▶ **Short task**
Using the passage on the CHIRP and CHIRPS rainfall estimates, decide whether each statement below agrees with it, and support each yes or no with the deciding words quoted from the passage. 1. The TMPA 3B42 rainfall used to calibrate CCD data has a spatial resolution of 0.25º. 2. Daily precipitation estimates are produced by redistributing monthly totals. 3. CHIRP incorporates data from rain-gauge stations.
** START OF Source extract **
In addition to CHPclim data, CHIRP uses cold cloud duration (CCD) data, which is the time interval in which a temperature pixel is below a certain threshold, based on satellite Thermal InfraRed (TIR) images. It is assumed that rainfall and CCD are linearly correlated. The calibration of CCD data uses 5-day rainfall from the Tropical Rainfall Measuring Mission Multi-satellite Precipitation Analysis (TMPA 3B42), which has a spatial resolution of 0.25º (Funk et al., 2015). Each pentadal precipitation estimate is then converted to the fraction of the long-term mean precipitation estimate. Lastly, fractions are multiplied by the CHPclim value, generating the CHIRP product. Daily precipitation estimates are generated by redistributing the pentadal totals in proportion to the daily 0.05º grid of the Coupled Forecast System. CHIRPS differs from CHIRP because it incorporates rain-gauge stations data through the use of a modified inverse distance weighting algorithm. More information concerning CHIRP and CHIRPS can be found in Funk et al. (2015).
** END OF Source extract **
** START OF Extracted entries **
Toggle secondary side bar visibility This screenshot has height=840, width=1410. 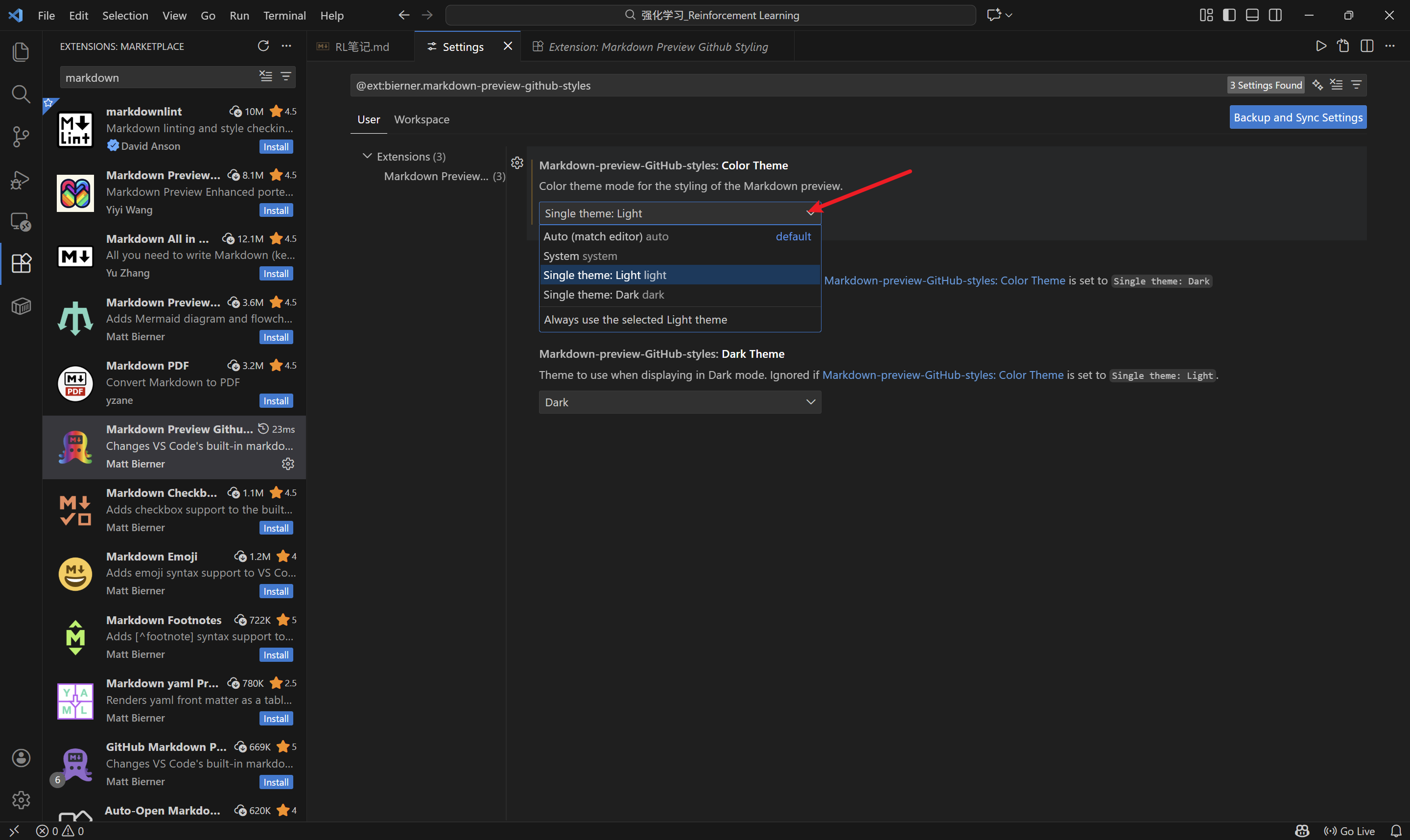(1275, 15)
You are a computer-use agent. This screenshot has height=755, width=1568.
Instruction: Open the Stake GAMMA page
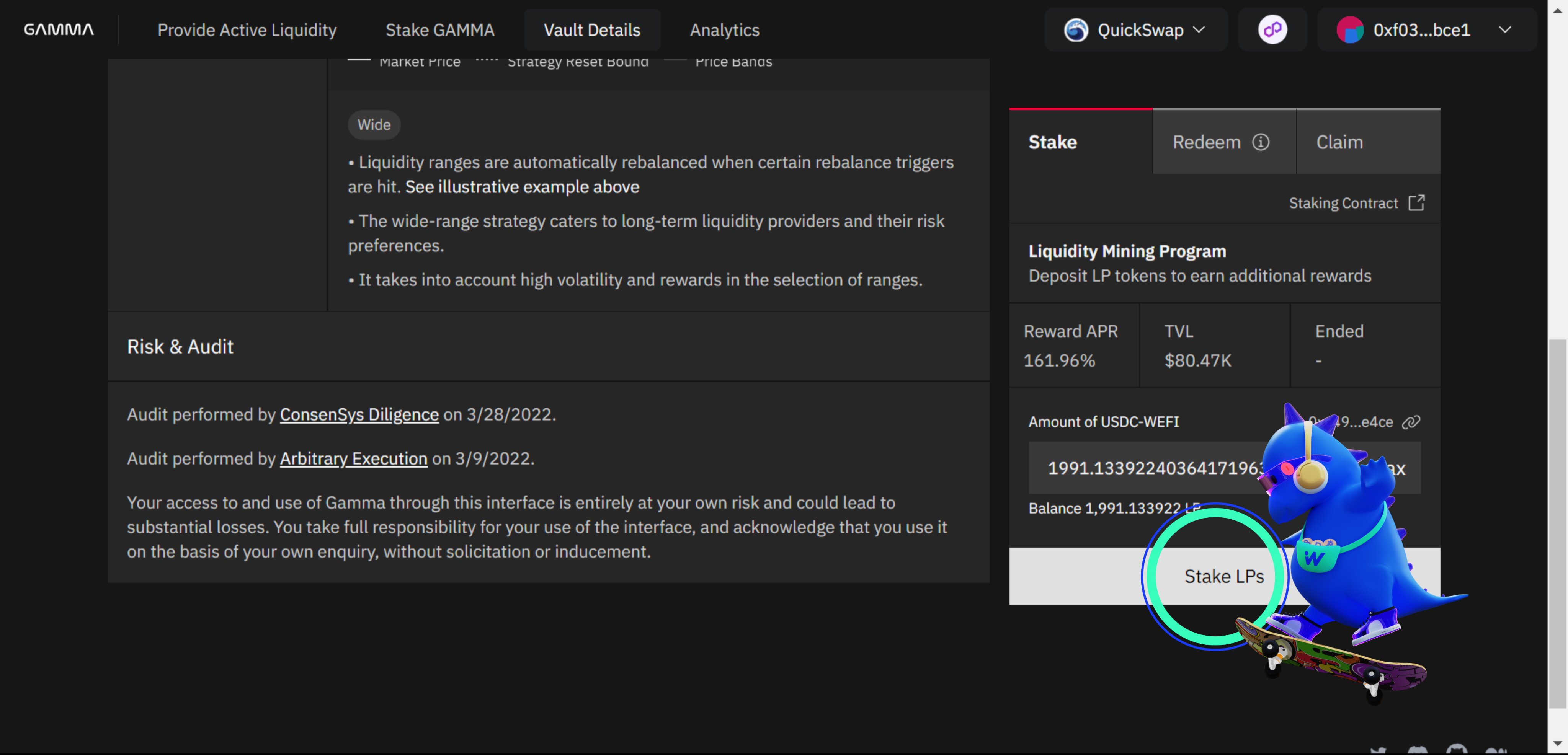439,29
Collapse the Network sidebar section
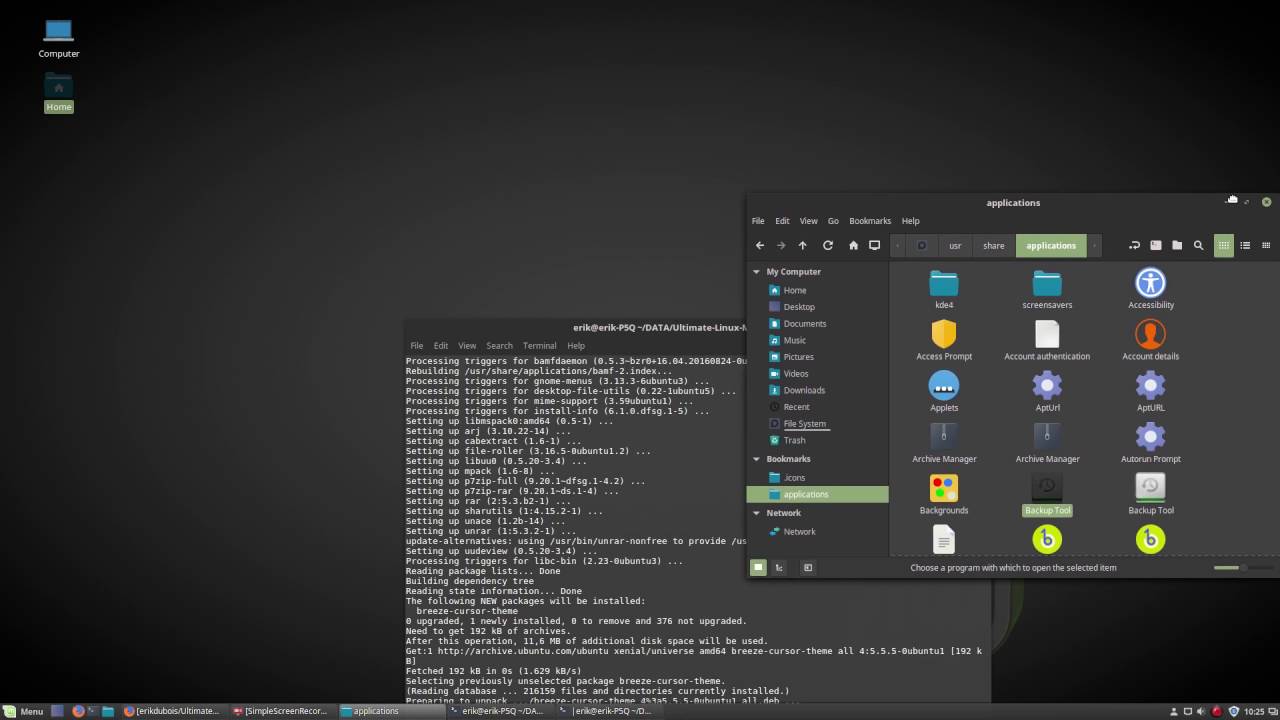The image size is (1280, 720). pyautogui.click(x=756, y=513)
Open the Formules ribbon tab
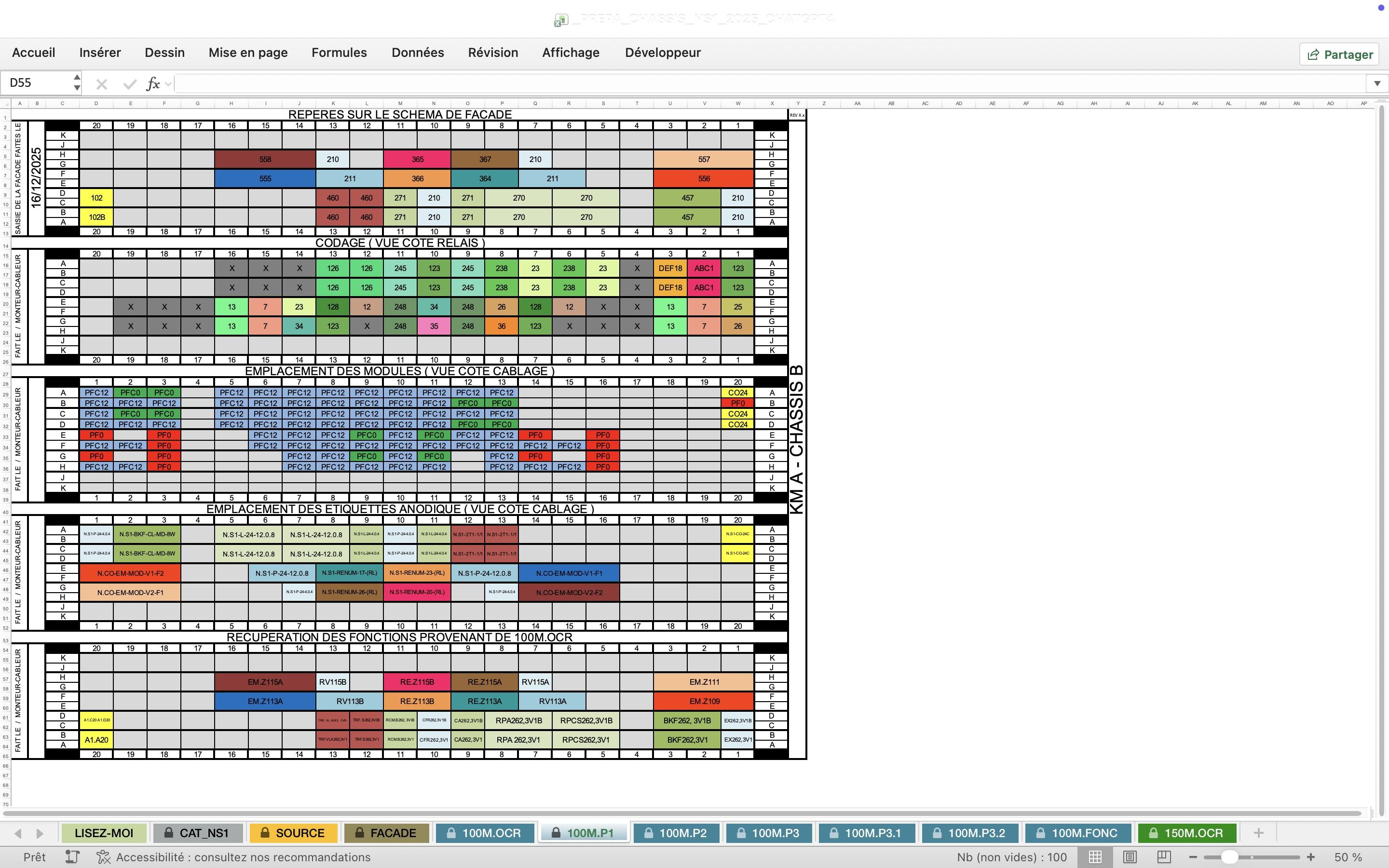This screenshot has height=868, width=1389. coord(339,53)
** END OF Extracted entries **
▶ **Exercise solution**
1. Yes: "which has a spatial resolution of 0.25º"
2. No: "Daily precipitation estimates are generated by redistributing the pentadal totals in proportion to the daily 0.05º grid of the Coupled Forecast System"
3. No: "CHIRPS differs from CHIRP because it incorporates rain-gauge stations data"